## TASK ITEM
Without pictures, output exactly the lines running from the line containing "This screenshot has height=819, width=1456." to the end of the listing below.

─── INFORMATION PROVIDED ───

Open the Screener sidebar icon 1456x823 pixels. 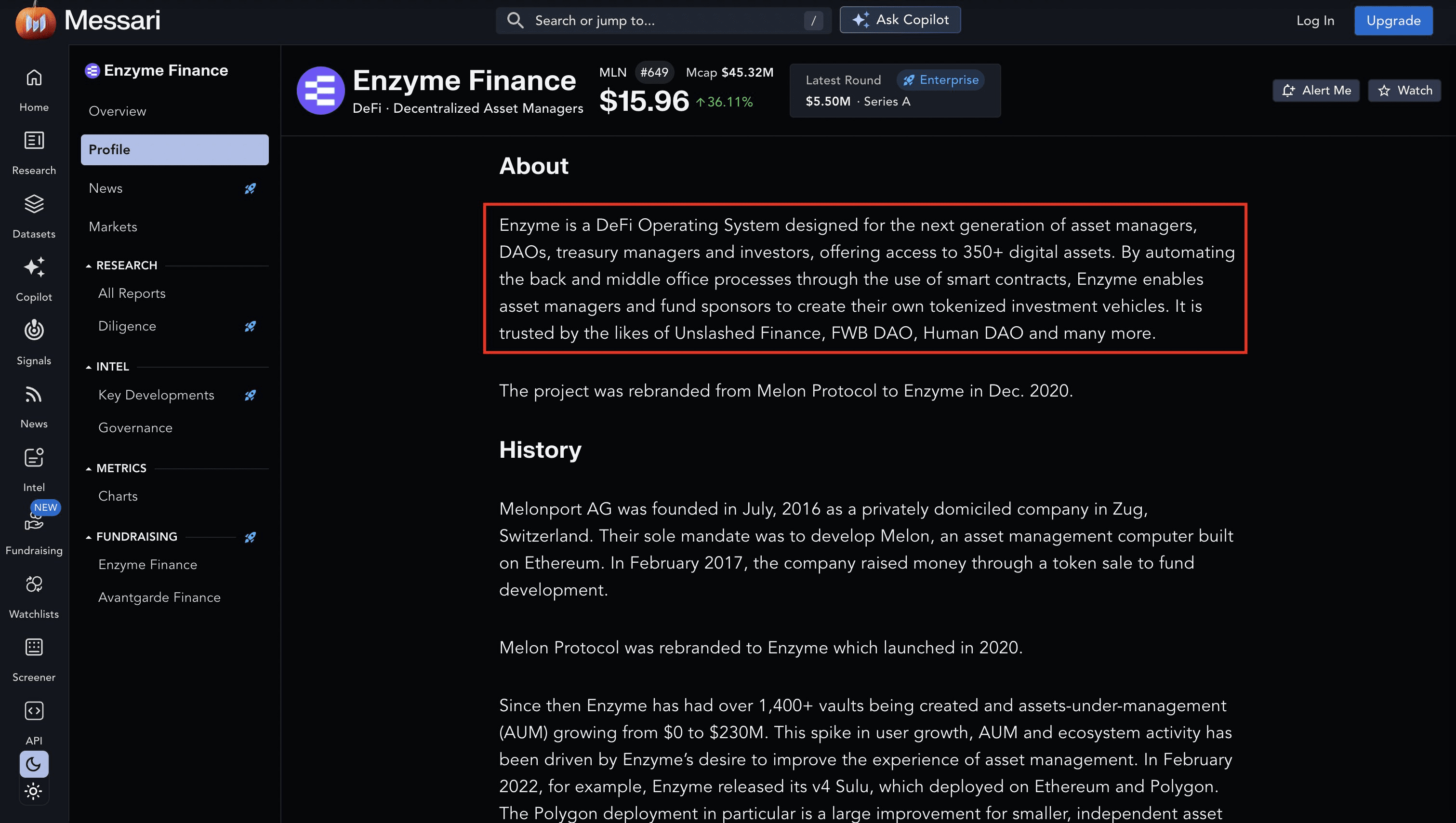(x=34, y=647)
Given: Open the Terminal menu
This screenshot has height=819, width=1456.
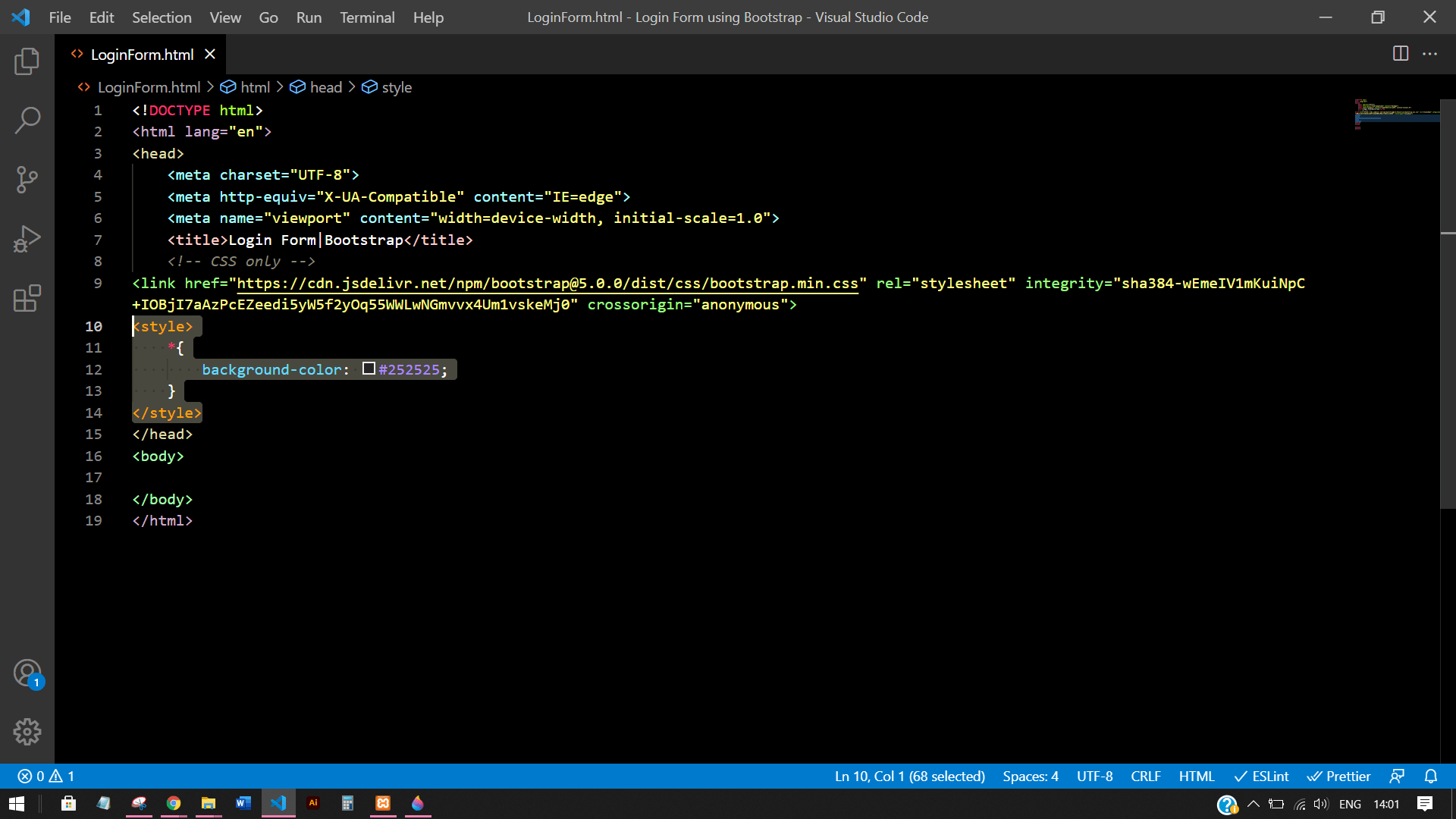Looking at the screenshot, I should (x=366, y=17).
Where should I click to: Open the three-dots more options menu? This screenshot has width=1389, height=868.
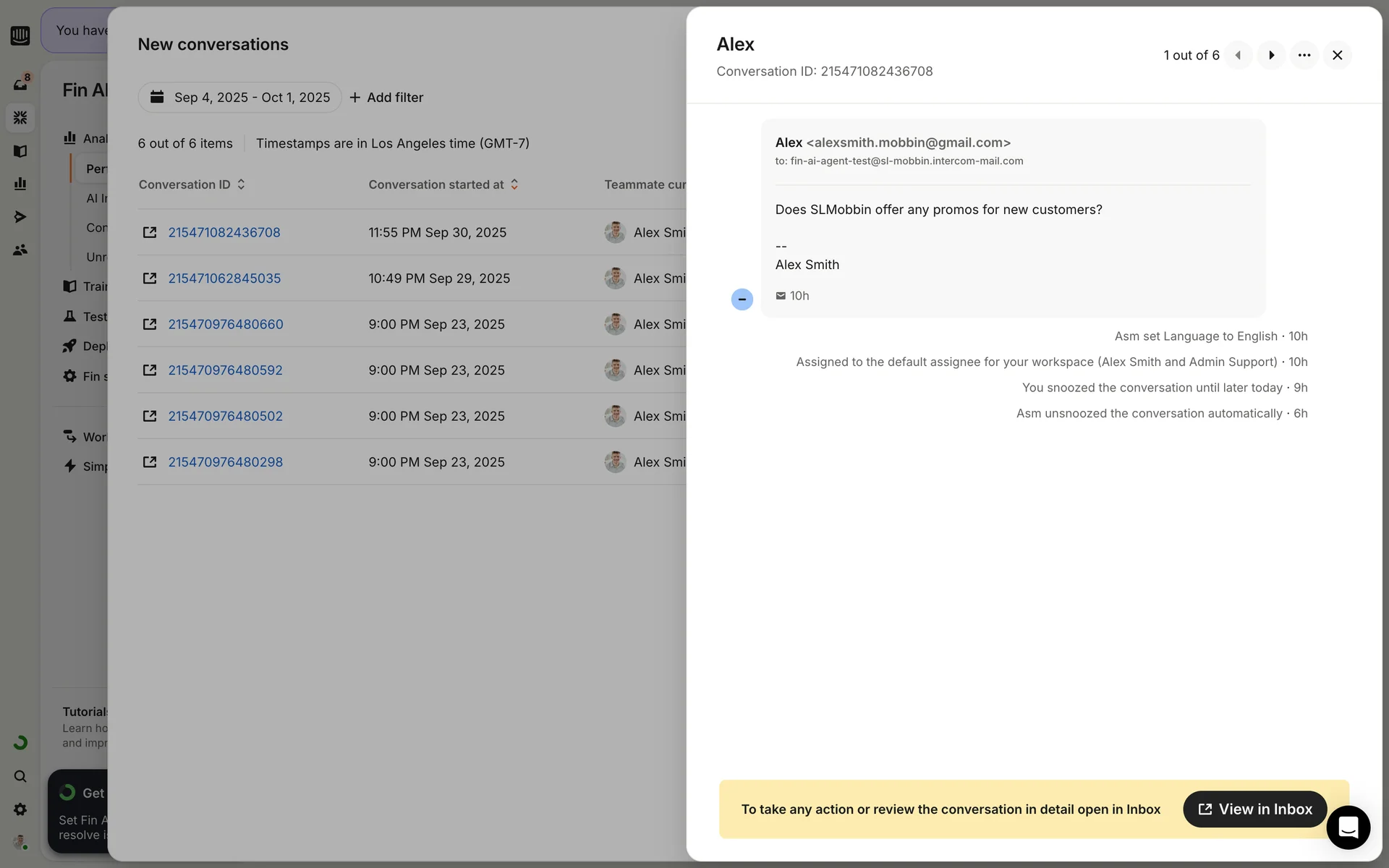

───

## OUTPUT FOR THIS TASK
This screenshot has height=819, width=1456.
Looking at the screenshot, I should (x=366, y=17).
Where should I click to: Open the three-dots more options menu? This screenshot has width=1389, height=868.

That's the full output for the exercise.